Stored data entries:

* * *

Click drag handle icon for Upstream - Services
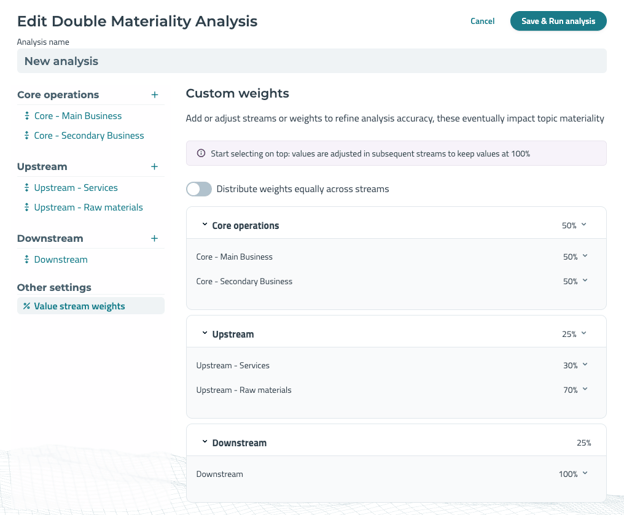The image size is (624, 515). pos(27,188)

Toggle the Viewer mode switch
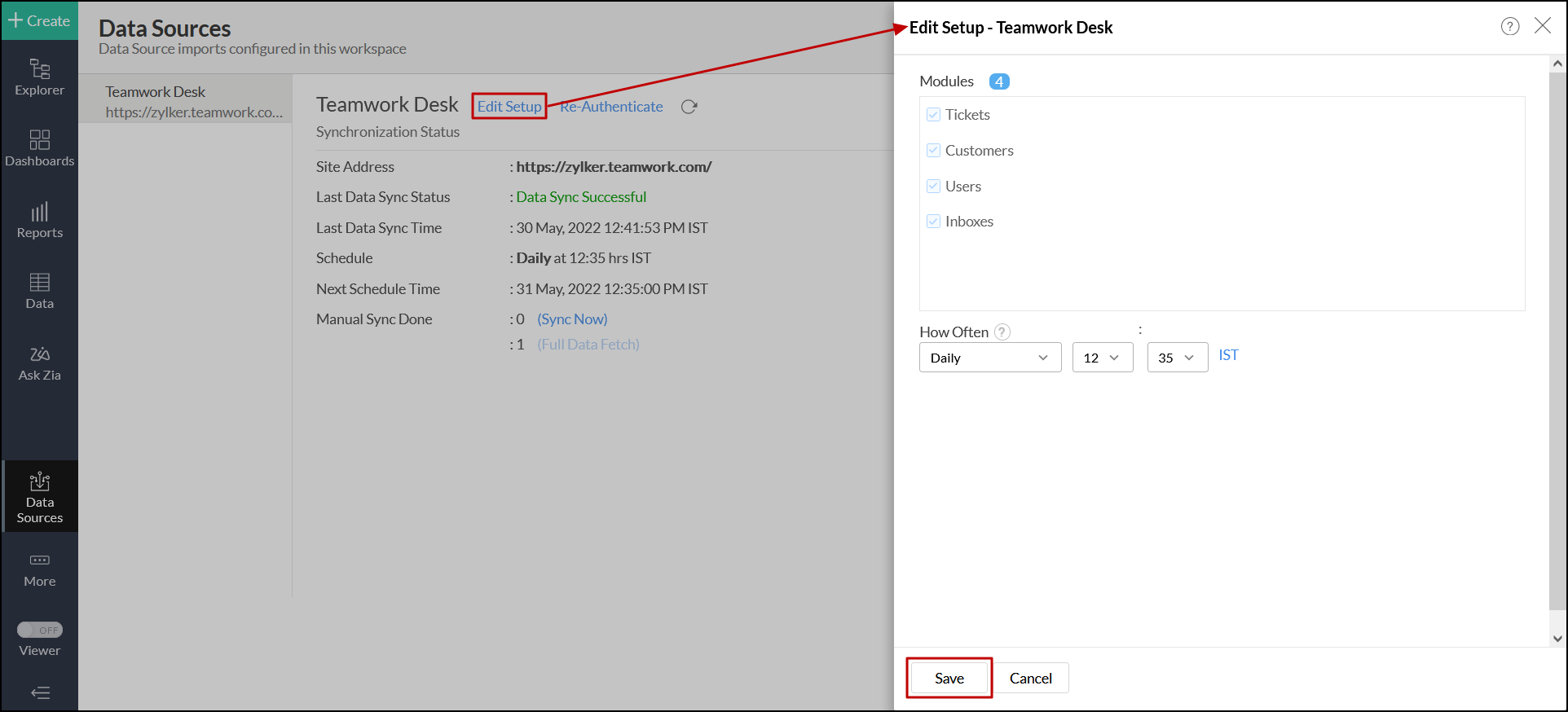pos(40,630)
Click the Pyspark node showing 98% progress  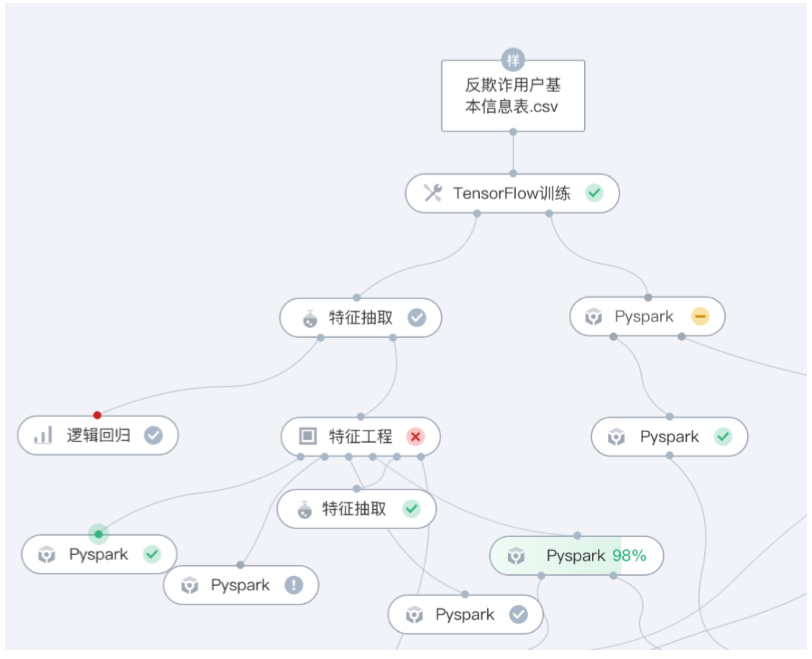pyautogui.click(x=575, y=556)
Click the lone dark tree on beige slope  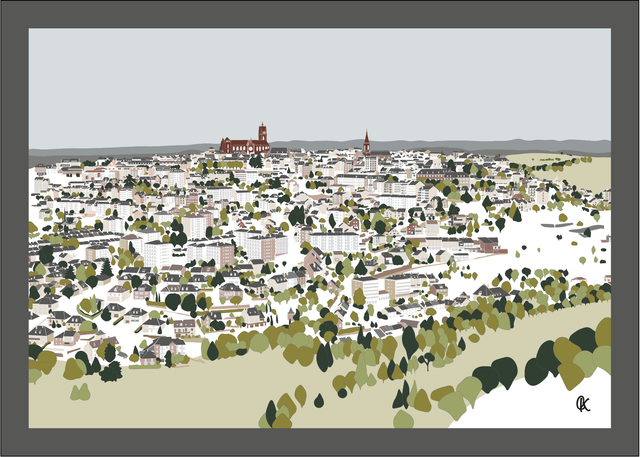[319, 400]
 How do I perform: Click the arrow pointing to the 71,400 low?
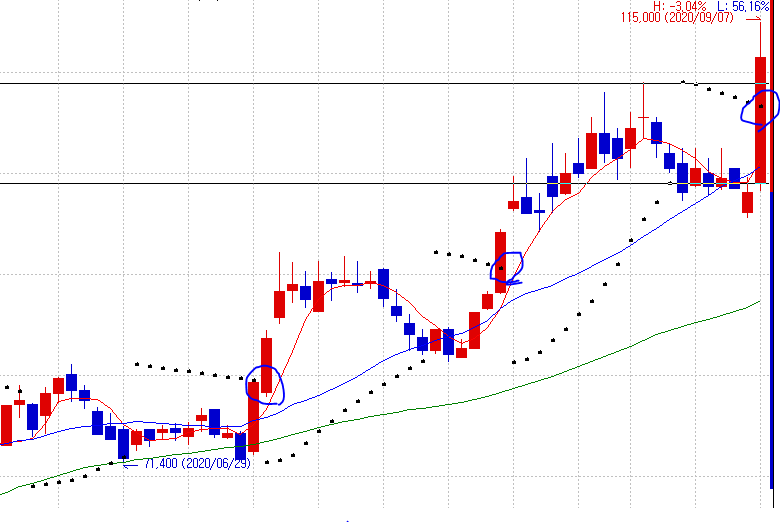(x=132, y=464)
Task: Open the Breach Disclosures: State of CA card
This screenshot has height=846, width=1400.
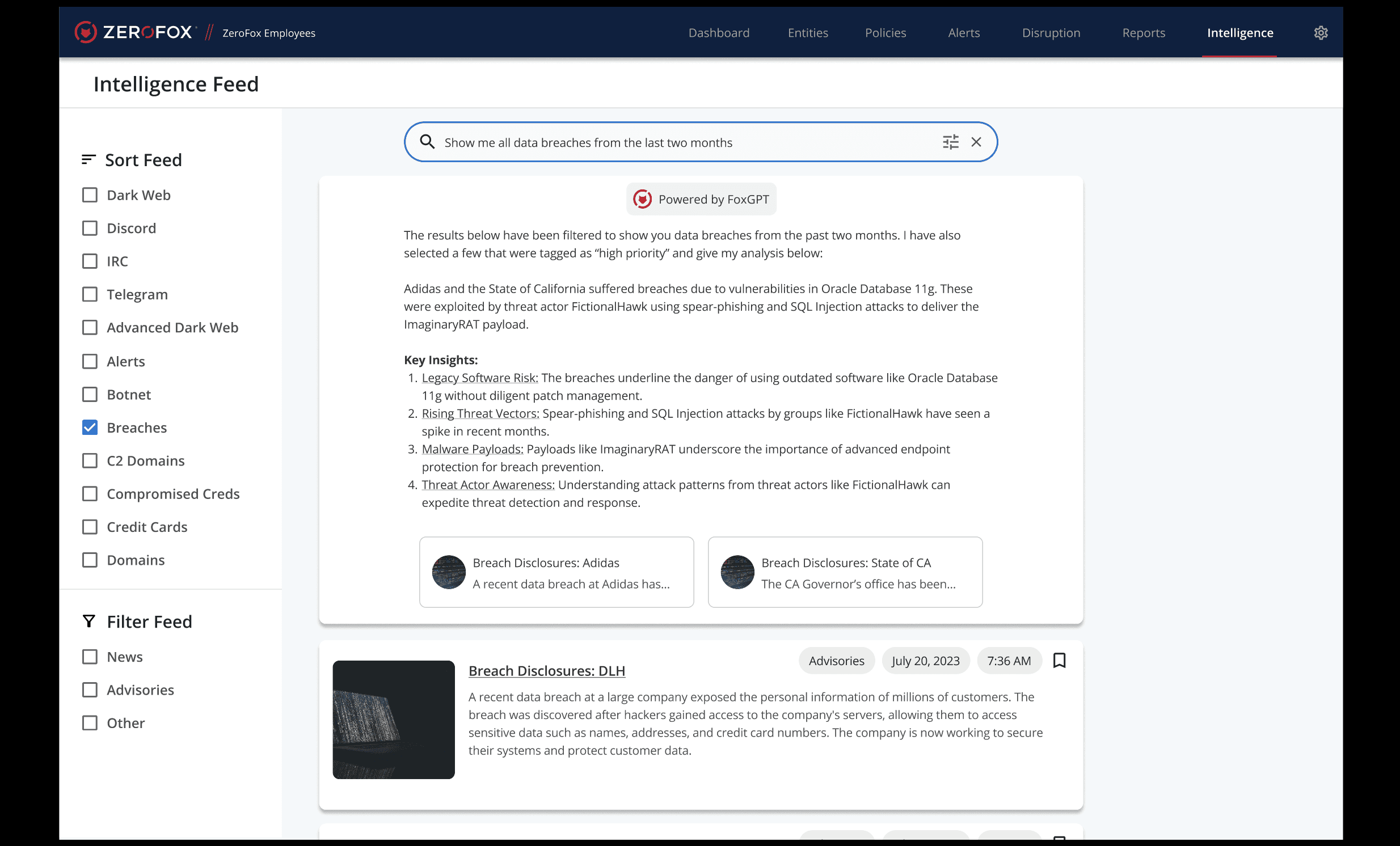Action: [845, 572]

* * *

Do this: From the line containing "How do I perform: Click" through the end of the listing, reproduce the lines with "arrow" substituted by "marker" and everything else unchanged, omitting the pictures.

Exercise solution:
 How do I perform: Click the marker pointing to the 71,400 low?
(x=132, y=464)
Task: Open the Breach Disclosures: State of CA card
This screenshot has height=846, width=1400.
Action: [845, 572]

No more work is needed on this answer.